Algorithm efficiency Algorithm Efficiency and Big-O Notation

Table of Contents


1. Introduction: Algorithm Efficiency (and why we care)

Processing power continues increasing as time moves forward. Many things process so quickly that we barely notice it, if at all. That doesn't mean we can just write code as inefficiently as possible and just let it run because "computers are fast enough, right?" - as technology evolves, we crunch more and more data, and as "big data" becomes a bigger field, we need to work with this data efficiently - because it doesn't matter how powerful a machine is, processing large quantities of data with an inefficient algorithm can still take a long time.

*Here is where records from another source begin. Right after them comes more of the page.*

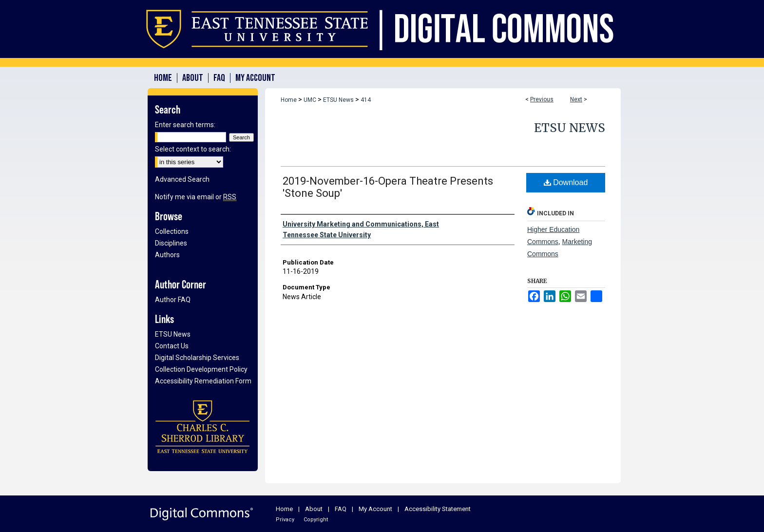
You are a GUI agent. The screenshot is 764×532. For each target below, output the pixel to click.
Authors (167, 255)
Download (566, 182)
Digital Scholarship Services (197, 358)
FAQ (341, 509)
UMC (310, 100)
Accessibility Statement (438, 509)
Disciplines (171, 243)
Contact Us (172, 346)
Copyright (316, 519)
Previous (542, 99)
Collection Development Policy (201, 369)
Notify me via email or (195, 197)
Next (576, 99)
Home (288, 100)
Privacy (285, 519)
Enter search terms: (185, 125)
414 (365, 100)
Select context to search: (193, 149)
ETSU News (338, 100)
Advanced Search (182, 179)
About (314, 509)
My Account (375, 509)
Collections (172, 231)
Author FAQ (172, 300)
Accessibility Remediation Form (203, 381)
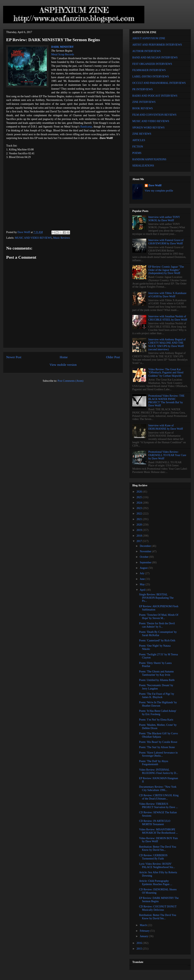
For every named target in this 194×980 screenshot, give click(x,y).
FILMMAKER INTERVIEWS (149, 70)
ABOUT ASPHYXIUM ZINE (149, 38)
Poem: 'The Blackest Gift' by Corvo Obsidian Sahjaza (159, 735)
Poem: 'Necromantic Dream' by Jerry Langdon (156, 687)
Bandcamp (86, 127)
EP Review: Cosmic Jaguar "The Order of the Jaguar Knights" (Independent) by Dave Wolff (166, 270)
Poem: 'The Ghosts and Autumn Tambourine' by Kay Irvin (156, 673)
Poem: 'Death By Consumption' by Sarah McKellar (158, 633)
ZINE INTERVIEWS (144, 102)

And some computers today are slow. Not usually the computers that the average person is using (Even though it might feel that way if they're running Windows). Some computers that handle systems are pretty basic, or they're small, and don't have the luxury of having great specs. Fitness trackers, dedicated GPS devices, a thermostat, etc. For systems like these, processing efficiency is important.

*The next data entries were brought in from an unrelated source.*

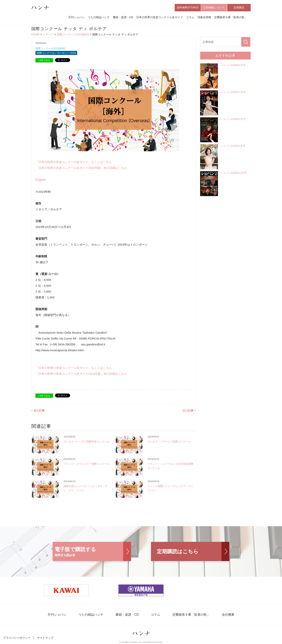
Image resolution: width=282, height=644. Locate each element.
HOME (35, 34)
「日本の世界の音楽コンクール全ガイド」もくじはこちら (74, 162)
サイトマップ (45, 638)
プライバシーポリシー (17, 638)
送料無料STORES (188, 7)
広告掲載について (214, 7)
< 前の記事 (38, 410)
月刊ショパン (76, 17)
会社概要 (227, 615)
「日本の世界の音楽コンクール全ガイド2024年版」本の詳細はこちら (81, 168)
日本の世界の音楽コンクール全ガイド (160, 17)
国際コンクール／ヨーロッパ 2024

Let's say our algorithm's time to execute increases quadratically. That means, as we increase the amount of items to process (\(n\)), the time to process that data goes up quadratically.

c4_u12_AlgorithmEfficiency_quadratic.png

For processing 1 piece of data, it takes 1 unit of time (we aren't focused so much on the actual unit of time, since each machine runs at different speeds) - that's fine. Processing 2 pieces of data? 4 units of time. 8 pieces of data? 64 units of time. We don't just double the amount of time it takes when we double the data - we square it.

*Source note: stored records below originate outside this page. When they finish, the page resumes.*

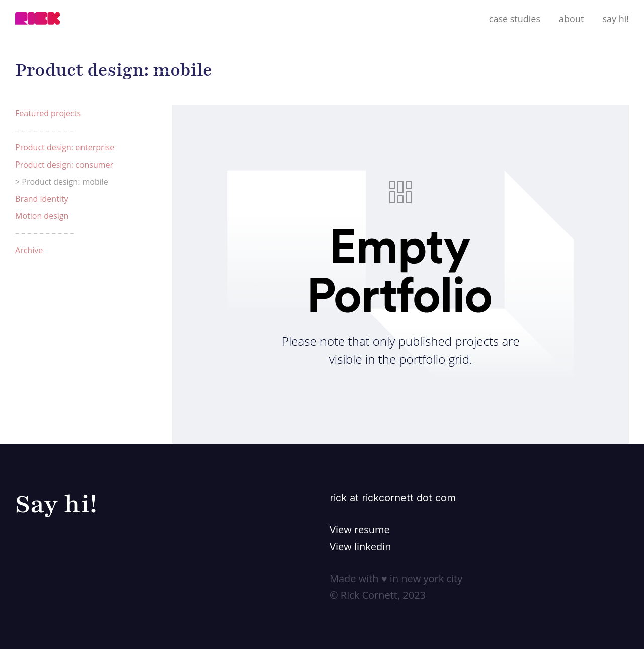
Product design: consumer (64, 165)
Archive (29, 250)
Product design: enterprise (64, 147)
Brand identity (42, 199)
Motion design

How much data do you think is generated every day on a social media website that has millions of users? Now imagine the processing time for an algorithm with a quadratic increase…

Data \(n\) Time units
1 1
2 4
3 9
4 16
5 25
100 10,000
1,000 1,000,000
10,000 100,000,000
1,000,000 1,000,000,000,000

From a design standpoint we also need to know what the efficiency of different algorithms are (such as the algorithm to find data in a Linked List or the algorithm to resize a dynamic array) in order to make design decisions on what is the best option for our software.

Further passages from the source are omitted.